Assigned task —
Please transcribe the data that follows exactly, from its first line through the line that contains "[Zoom in] (451, 1331)".

Given information —
▽
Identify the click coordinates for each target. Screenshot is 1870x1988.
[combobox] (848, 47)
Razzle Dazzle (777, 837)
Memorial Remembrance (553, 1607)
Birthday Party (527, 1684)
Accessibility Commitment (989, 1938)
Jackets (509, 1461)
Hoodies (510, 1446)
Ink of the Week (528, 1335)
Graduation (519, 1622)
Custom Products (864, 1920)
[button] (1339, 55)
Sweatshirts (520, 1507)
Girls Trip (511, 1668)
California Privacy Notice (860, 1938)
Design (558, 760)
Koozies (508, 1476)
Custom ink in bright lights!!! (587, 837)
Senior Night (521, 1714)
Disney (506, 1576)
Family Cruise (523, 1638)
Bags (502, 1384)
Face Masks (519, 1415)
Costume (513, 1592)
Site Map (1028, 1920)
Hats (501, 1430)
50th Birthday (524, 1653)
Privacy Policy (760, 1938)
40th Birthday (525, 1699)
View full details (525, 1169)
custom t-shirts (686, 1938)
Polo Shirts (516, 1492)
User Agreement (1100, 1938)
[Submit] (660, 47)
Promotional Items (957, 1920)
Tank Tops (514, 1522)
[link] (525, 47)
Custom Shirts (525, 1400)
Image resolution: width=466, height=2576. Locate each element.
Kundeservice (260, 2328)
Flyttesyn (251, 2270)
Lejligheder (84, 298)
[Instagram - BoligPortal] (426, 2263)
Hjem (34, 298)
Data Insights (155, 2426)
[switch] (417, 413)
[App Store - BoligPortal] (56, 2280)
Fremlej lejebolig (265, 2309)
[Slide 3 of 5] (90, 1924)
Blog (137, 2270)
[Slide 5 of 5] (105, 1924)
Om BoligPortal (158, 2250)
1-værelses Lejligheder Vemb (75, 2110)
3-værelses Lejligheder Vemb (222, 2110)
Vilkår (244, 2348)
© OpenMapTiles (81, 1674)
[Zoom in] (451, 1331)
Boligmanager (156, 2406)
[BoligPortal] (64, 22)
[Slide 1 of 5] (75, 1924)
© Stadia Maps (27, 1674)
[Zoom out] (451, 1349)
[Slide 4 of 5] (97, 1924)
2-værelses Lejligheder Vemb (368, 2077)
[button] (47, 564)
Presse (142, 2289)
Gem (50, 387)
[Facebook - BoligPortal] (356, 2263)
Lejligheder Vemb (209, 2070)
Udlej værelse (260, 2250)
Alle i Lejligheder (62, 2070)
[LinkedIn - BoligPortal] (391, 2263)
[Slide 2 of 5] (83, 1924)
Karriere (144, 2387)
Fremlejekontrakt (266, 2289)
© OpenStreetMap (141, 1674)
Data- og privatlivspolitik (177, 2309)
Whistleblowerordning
△
Completed task —
Identify the click coordinates for each target. Screenshot is 1870x1988.
[combobox] (848, 47)
Razzle Dazzle (777, 837)
Memorial Remembrance (553, 1607)
Birthday Party (527, 1684)
Accessibility Commitment (989, 1938)
Jackets (509, 1461)
Hoodies (510, 1446)
Ink of the Week (528, 1335)
Graduation (519, 1622)
Custom Products (864, 1920)
[button] (1339, 55)
Sweatshirts (520, 1507)
Girls Trip (511, 1668)
California Privacy Notice (860, 1938)
Design (558, 760)
Koozies (508, 1476)
Custom ink in bright lights!!! (587, 837)
Senior Night (521, 1714)
Disney (506, 1576)
Family Cruise (523, 1638)
Bags (502, 1384)
Face Masks (519, 1415)
Costume (513, 1592)
Site Map (1028, 1920)
Hats (501, 1430)
50th Birthday (524, 1653)
Privacy Policy (760, 1938)
40th Birthday (525, 1699)
View full details (525, 1169)
custom t-shirts (686, 1938)
Polo Shirts (516, 1492)
User Agreement (1100, 1938)
[Submit] (660, 47)
Promotional Items (957, 1920)
Tank Tops (514, 1522)
[link] (525, 47)
Custom Shirts (525, 1400)
Image resolution: width=466, height=2576. Locate each element.
Kundeservice (260, 2328)
Flyttesyn (251, 2270)
Lejligheder (84, 298)
[Instagram - BoligPortal] (426, 2263)
Hjem (34, 298)
Data Insights (155, 2426)
[switch] (417, 413)
[App Store - BoligPortal] (56, 2280)
Fremlej lejebolig (265, 2309)
[Slide 3 of 5] (90, 1924)
Blog (137, 2270)
[Slide 5 of 5] (105, 1924)
Om BoligPortal (158, 2250)
1-værelses Lejligheder Vemb (75, 2110)
3-værelses Lejligheder Vemb (222, 2110)
Vilkår (244, 2348)
© OpenMapTiles (81, 1674)
[Zoom in] (451, 1331)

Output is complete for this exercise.